Start EXTRACTED DATA

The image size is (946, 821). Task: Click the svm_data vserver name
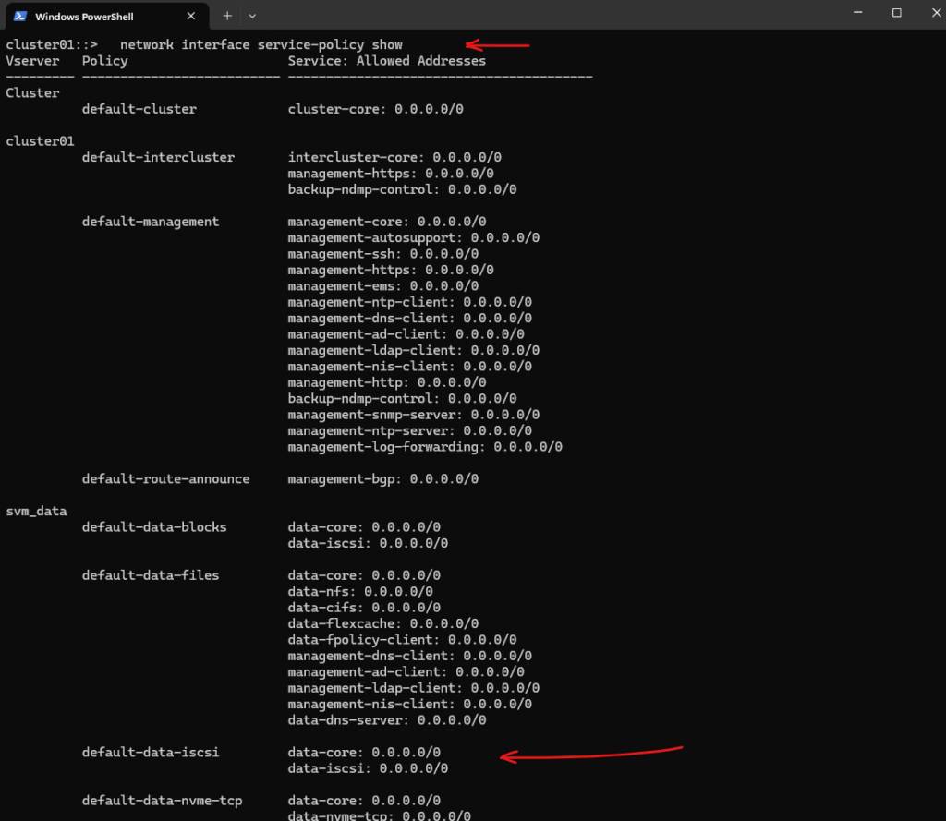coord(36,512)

End EXTRACTED DATA
Start EXTRACTED DATA

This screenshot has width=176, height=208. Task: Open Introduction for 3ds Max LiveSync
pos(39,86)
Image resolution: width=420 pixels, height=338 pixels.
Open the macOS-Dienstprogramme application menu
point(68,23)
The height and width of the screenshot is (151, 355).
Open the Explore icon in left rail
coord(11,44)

End EXTRACTED DATA
Start EXTRACTED DATA

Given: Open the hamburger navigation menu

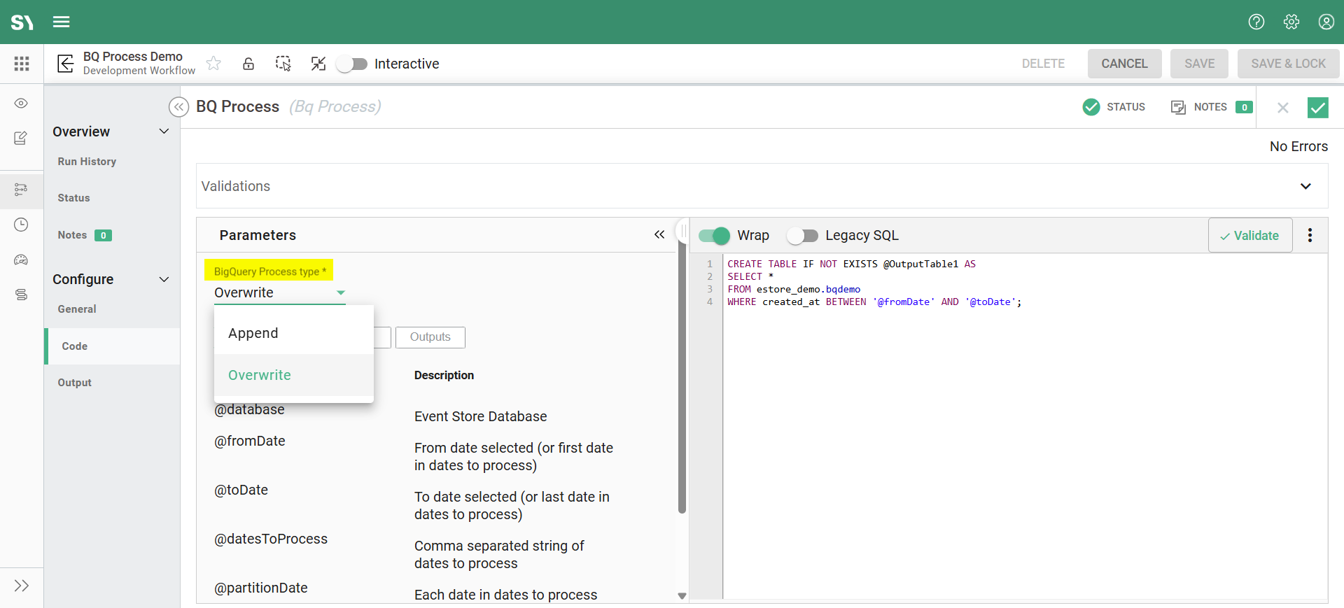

End EXTRACTED DATA

#### [EXERCISE DETAILS]
Rescale the lines from the line with "The height and" up to and including the line with "coord(11,44)". Give only those lines again, requests included, with each coordinate in the answers multiplied by 2 and rounded to a whole number, halves up.

#### [EXERCISE ANSWER]
The height and width of the screenshot is (151, 355).
Open the Explore icon in left rail
coord(22,88)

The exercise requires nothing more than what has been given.